(DATA PROVIDED begins)
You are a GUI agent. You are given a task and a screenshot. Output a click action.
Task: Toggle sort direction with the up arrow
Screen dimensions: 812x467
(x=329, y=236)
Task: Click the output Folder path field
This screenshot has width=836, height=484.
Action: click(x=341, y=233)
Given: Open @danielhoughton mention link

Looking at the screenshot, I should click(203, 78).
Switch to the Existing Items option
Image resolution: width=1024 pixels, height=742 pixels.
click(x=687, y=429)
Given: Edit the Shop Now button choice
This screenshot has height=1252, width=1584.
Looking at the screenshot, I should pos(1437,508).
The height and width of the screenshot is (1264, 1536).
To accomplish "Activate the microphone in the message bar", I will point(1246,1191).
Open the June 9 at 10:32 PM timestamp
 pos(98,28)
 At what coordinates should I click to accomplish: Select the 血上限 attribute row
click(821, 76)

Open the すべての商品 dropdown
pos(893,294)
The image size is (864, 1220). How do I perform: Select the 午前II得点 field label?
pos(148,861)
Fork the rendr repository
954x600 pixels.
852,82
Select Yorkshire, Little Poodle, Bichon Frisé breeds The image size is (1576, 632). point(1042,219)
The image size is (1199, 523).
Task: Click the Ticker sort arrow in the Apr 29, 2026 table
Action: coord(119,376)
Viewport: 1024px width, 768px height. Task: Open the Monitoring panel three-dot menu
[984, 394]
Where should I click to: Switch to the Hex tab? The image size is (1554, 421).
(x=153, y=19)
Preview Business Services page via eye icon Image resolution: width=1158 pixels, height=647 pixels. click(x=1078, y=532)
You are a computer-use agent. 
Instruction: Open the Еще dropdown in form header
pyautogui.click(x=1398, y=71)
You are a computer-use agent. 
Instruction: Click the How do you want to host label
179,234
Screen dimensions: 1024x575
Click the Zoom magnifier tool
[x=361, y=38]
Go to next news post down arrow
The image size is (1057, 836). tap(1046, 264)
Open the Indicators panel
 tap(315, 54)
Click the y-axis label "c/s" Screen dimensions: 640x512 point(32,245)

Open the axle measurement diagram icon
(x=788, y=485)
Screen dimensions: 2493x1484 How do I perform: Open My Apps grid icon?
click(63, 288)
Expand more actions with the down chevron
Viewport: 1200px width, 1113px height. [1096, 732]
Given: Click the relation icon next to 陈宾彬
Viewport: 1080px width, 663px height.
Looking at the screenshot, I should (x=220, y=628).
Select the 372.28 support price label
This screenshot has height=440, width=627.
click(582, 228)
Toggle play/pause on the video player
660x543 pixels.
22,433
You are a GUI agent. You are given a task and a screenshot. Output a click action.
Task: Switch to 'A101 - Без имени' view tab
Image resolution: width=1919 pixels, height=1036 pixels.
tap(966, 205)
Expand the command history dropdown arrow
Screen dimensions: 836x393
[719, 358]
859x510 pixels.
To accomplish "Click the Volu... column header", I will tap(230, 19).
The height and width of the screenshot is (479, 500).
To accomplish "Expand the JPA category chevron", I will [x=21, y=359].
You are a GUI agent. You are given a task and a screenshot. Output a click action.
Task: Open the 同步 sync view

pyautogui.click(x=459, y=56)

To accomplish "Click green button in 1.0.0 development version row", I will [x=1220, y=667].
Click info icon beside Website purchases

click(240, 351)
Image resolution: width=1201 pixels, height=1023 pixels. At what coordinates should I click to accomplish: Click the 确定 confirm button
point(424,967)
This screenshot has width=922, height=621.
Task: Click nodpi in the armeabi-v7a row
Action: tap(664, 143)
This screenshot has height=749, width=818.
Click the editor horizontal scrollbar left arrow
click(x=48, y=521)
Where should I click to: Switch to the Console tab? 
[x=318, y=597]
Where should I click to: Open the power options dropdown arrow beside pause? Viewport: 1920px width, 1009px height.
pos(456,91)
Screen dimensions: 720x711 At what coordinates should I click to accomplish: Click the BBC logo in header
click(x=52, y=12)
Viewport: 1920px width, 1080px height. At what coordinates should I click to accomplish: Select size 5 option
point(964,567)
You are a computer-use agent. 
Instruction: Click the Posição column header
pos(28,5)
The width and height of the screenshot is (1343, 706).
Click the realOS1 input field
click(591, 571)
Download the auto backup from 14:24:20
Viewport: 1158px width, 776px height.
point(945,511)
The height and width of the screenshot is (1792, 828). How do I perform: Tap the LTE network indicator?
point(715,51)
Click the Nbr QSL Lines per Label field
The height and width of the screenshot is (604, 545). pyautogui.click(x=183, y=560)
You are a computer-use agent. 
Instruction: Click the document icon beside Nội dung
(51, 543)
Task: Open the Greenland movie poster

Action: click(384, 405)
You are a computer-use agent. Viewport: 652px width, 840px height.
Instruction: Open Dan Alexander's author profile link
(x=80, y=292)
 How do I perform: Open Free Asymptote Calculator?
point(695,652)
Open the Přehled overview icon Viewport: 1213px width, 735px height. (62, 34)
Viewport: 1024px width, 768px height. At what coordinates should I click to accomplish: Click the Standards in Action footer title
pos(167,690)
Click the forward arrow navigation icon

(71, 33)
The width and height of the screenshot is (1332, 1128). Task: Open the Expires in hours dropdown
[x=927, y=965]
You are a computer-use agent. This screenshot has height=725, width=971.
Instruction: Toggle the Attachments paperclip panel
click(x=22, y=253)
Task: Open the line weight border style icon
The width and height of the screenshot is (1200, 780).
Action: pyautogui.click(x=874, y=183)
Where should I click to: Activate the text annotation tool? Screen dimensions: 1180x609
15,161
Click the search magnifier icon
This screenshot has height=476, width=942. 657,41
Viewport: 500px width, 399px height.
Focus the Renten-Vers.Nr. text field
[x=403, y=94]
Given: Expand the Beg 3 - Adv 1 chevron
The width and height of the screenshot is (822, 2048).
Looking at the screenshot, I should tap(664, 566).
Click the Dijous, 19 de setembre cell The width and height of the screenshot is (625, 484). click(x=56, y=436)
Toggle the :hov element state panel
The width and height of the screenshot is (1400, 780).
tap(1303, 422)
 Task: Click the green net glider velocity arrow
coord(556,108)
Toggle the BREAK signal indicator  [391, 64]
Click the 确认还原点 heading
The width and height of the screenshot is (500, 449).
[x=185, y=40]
(DATA PROVIDED ends)
_YOUR ASSIGNMENT_
In full and word for word, reproduce the data above.

_EXERCISE OUTPUT_
You are a GUI agent. You are given a task and a screenshot. Output a click action.
Task: Toggle sort direction with the up arrow
Screen dimensions: 812x467
(x=329, y=236)
Task: Click the output Folder path field
This screenshot has width=836, height=484.
Action: click(x=341, y=233)
Given: Open @danielhoughton mention link

Looking at the screenshot, I should click(203, 78).
Switch to the Existing Items option
Image resolution: width=1024 pixels, height=742 pixels.
click(x=687, y=429)
Given: Edit the Shop Now button choice
This screenshot has height=1252, width=1584.
Looking at the screenshot, I should pos(1437,508).
The height and width of the screenshot is (1264, 1536).
To accomplish "Activate the microphone in the message bar", I will point(1246,1191).
Open the June 9 at 10:32 PM timestamp
 pos(98,28)
 At what coordinates should I click to accomplish: Select the 血上限 attribute row
click(821, 76)

Open the すべての商品 dropdown
pos(893,294)
The image size is (864, 1220). How do I perform: Select the 午前II得点 field label?
pos(148,861)
Fork the rendr repository
954x600 pixels.
852,82
Select Yorkshire, Little Poodle, Bichon Frisé breeds The image size is (1576, 632). point(1042,219)
The image size is (1199, 523).
Task: Click the Ticker sort arrow in the Apr 29, 2026 table
Action: coord(119,376)
Viewport: 1024px width, 768px height. Task: Open the Monitoring panel three-dot menu
[984, 394]
Where should I click to: Switch to the Hex tab? The image size is (1554, 421).
(x=153, y=19)
Preview Business Services page via eye icon Image resolution: width=1158 pixels, height=647 pixels. click(x=1078, y=532)
You are a computer-use agent. 
Instruction: Open the Еще dropdown in form header
pyautogui.click(x=1398, y=71)
You are a computer-use agent. 
Instruction: Click the How do you want to host label
179,234
Screen dimensions: 1024x575
Click the Zoom magnifier tool
[x=361, y=38]
Go to next news post down arrow
The image size is (1057, 836). tap(1046, 264)
Open the Indicators panel
 tap(315, 54)
Click the y-axis label "c/s" Screen dimensions: 640x512 point(32,245)

Open the axle measurement diagram icon
(x=788, y=485)
Screen dimensions: 2493x1484 How do I perform: Open My Apps grid icon?
click(63, 288)
Expand more actions with the down chevron
Viewport: 1200px width, 1113px height. [1096, 732]
Given: Click the relation icon next to 陈宾彬
Viewport: 1080px width, 663px height.
Looking at the screenshot, I should (x=220, y=628).
Select the 372.28 support price label
This screenshot has height=440, width=627.
click(582, 228)
Toggle play/pause on the video player
660x543 pixels.
22,433
You are a GUI agent. You are given a task and a screenshot. Output a click action.
Task: Switch to 'A101 - Без имени' view tab
Image resolution: width=1919 pixels, height=1036 pixels.
tap(966, 205)
Expand the command history dropdown arrow
Screen dimensions: 836x393
[719, 358]
859x510 pixels.
To accomplish "Click the Volu... column header", I will tap(230, 19).
The height and width of the screenshot is (479, 500).
To accomplish "Expand the JPA category chevron", I will [x=21, y=359].
You are a GUI agent. You are given a task and a screenshot. Output a click action.
Task: Open the 同步 sync view

pyautogui.click(x=459, y=56)

To accomplish "Click green button in 1.0.0 development version row", I will [x=1220, y=667].
Click info icon beside Website purchases

click(240, 351)
Image resolution: width=1201 pixels, height=1023 pixels. At what coordinates should I click to accomplish: Click the 确定 confirm button
point(424,967)
This screenshot has width=922, height=621.
Task: Click nodpi in the armeabi-v7a row
Action: tap(664, 143)
This screenshot has height=749, width=818.
Click the editor horizontal scrollbar left arrow
click(x=48, y=521)
Where should I click to: Switch to the Console tab? 
[x=318, y=597]
Where should I click to: Open the power options dropdown arrow beside pause? Viewport: 1920px width, 1009px height.
pos(456,91)
Screen dimensions: 720x711 At what coordinates should I click to accomplish: Click the BBC logo in header
click(x=52, y=12)
Viewport: 1920px width, 1080px height. At what coordinates should I click to accomplish: Select size 5 option
point(964,567)
You are a computer-use agent. 
Instruction: Click the Posição column header
pos(28,5)
The width and height of the screenshot is (1343, 706).
Click the realOS1 input field
click(591, 571)
Download the auto backup from 14:24:20
Viewport: 1158px width, 776px height.
point(945,511)
The height and width of the screenshot is (1792, 828). How do I perform: Tap the LTE network indicator?
point(715,51)
Click the Nbr QSL Lines per Label field
The height and width of the screenshot is (604, 545). pyautogui.click(x=183, y=560)
You are a computer-use agent. 
Instruction: Click the document icon beside Nội dung
(51, 543)
Task: Open the Greenland movie poster

Action: click(384, 405)
You are a computer-use agent. Viewport: 652px width, 840px height.
Instruction: Open Dan Alexander's author profile link
(x=80, y=292)
 How do I perform: Open Free Asymptote Calculator?
point(695,652)
Open the Přehled overview icon Viewport: 1213px width, 735px height. (62, 34)
Viewport: 1024px width, 768px height. At what coordinates should I click to accomplish: Click the Standards in Action footer title
pos(167,690)
Click the forward arrow navigation icon

(71, 33)
The width and height of the screenshot is (1332, 1128). Task: Open the Expires in hours dropdown
[x=927, y=965]
You are a computer-use agent. This screenshot has height=725, width=971.
Instruction: Toggle the Attachments paperclip panel
click(x=22, y=253)
Task: Open the line weight border style icon
The width and height of the screenshot is (1200, 780).
Action: pyautogui.click(x=874, y=183)
Where should I click to: Activate the text annotation tool? Screen dimensions: 1180x609
15,161
Click the search magnifier icon
This screenshot has height=476, width=942. 657,41
Viewport: 500px width, 399px height.
Focus the Renten-Vers.Nr. text field
[x=403, y=94]
Given: Expand the Beg 3 - Adv 1 chevron
The width and height of the screenshot is (822, 2048).
Looking at the screenshot, I should tap(664, 566).
Click the Dijous, 19 de setembre cell The width and height of the screenshot is (625, 484). click(x=56, y=436)
Toggle the :hov element state panel
The width and height of the screenshot is (1400, 780).
tap(1303, 422)
 Task: Click the green net glider velocity arrow
coord(556,108)
Toggle the BREAK signal indicator  [391, 64]
Click the 确认还原点 heading
The width and height of the screenshot is (500, 449).
[x=185, y=40]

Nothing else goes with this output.